食器のデザイナーとして仕事をしてきたが、周りには作家の先輩や後輩も多く、つくるものも食器やオブジェと様々。皆それぞれ陶芸と向き合っている。
専門学校を卒業して、岐阜県多治見市にある多治見市陶磁器意匠研究所(以降意匠研と省略)に行った。そこは名目上、地場産業に従事する人材育成を目的とした市の機関だ。しかし、そこは「陶芸を学びたい」と全国から集まる陶芸学校といったところだ。そこで私は、今まで考えてもみなかったことに衝撃を受ける。
それは「自分にとって陶芸とは」という哲学ともいえることを突きつけられる。
「陶芸=土」「陶芸=釉薬」「陶芸=炎(焼成)」など陶芸の素材や製作プロセスなどと向き合い、自分にとっての陶芸を見つけ、それを礎にして製作をする。そんなことを2年間学んだ。そして、よく同期の友人と借りていた工房で、夜通し陶芸談義をしたものだ。ただこの哲学も就職を機に違った方向へ向かっていくことになる。

陶磁器メーカーで食器をデザインする仕事に携わる。
そこでは意匠研在所中に友人と談義したものとは違い、型で量産し、1日に5〜7千個の商品が窯から出てくる。そんなメーカーが美濃市には沢山ある。
就職当初は今まで友人たちと議論していたものとは違うもので、そのギャップに悩んだ事もあった。土という素材、釉薬を施し窯で焼く。その製作プロセスは、作家がつくる器も製陶所で量産される器も同じだということに行き着いた。
窯にも色々ある。昔は登り窯で薪をくめて焼いていた。今ではガスや電気を利用した窯、それらをハイブリッドした窯もある。
薪で焼くことが「陶芸らしい」と思う方もいるが、それはあくまで焼成の手段の違いなのだ。その方法でしか目指すものがつくれなければ、その方法を選択する。素材や製造技術の違いだけで、100円ショップで売られている食器も、人間国宝の作家がつくる器も同じ「陶芸」なのだ。本物も偽物もない。
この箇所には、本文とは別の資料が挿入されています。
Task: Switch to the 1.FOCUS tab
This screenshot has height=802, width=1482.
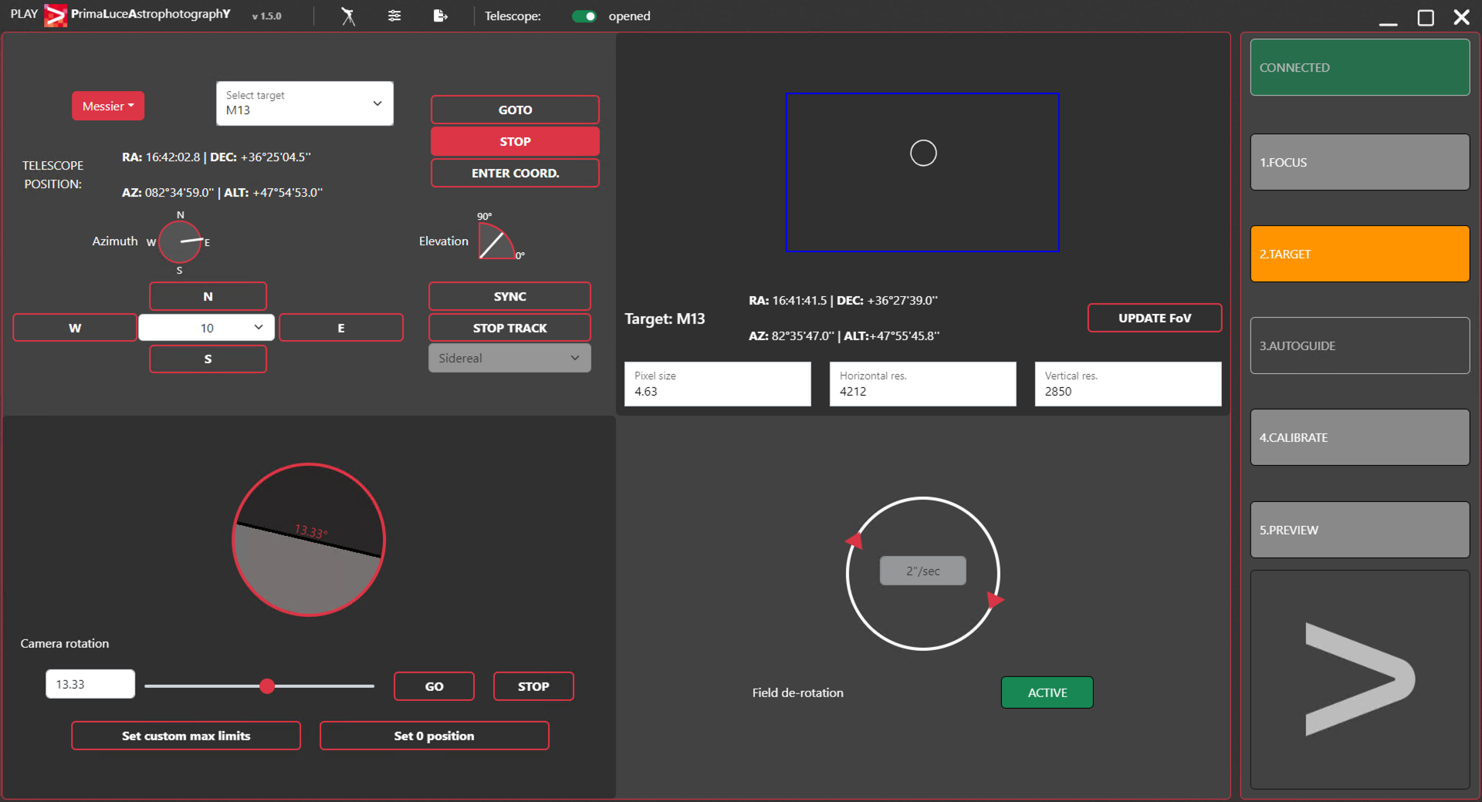Action: 1359,162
先日イベントに参加した際、私のうつわを購入された方に「あなたは作家ですか?それともプロダクトとしてうつわをつくっていますか?」と質問された。
私はその問いに「その間です」と答えた。
その方は私の答えに納得されていたが、私はまだ明確な答えを持っていない。だから「間」という答えになる。プロダクトのような感覚で製作しているが、手で製作しているので完全にプロダクトではない。となると、私が製作する作品とも言えなくもない。ただつくったもので商いをしているので、商品というようにしている。見る角度が違えば見え方が変わるような事なのかもしれないと思っている。

『kobayashi pottery studio』という屋号で製作してるのでメーカースタンスでいるが、『小林俊介』という作家ともいえる。もっと突っ込んで言えば、うつわ製作の「プロデューサー」であり「デザイナー」であり「職人」であり「作家」なのである。都合の良いように使い分ければいいと思っている。
「暮らしに寄り添ううつわ」というコンセプトが重要で、私がつくりたいものは「自己表現としてのうつわ」ではなく、「使い手の笑顔のためのうつわ」である。
うつわを通して社会との繋がりをつくりたいという点で言えば、自己表現とも言えてしまうのかもしれない。
これからもこのようなことを自問自答しながら、うつわづくりをしていくのだと思う。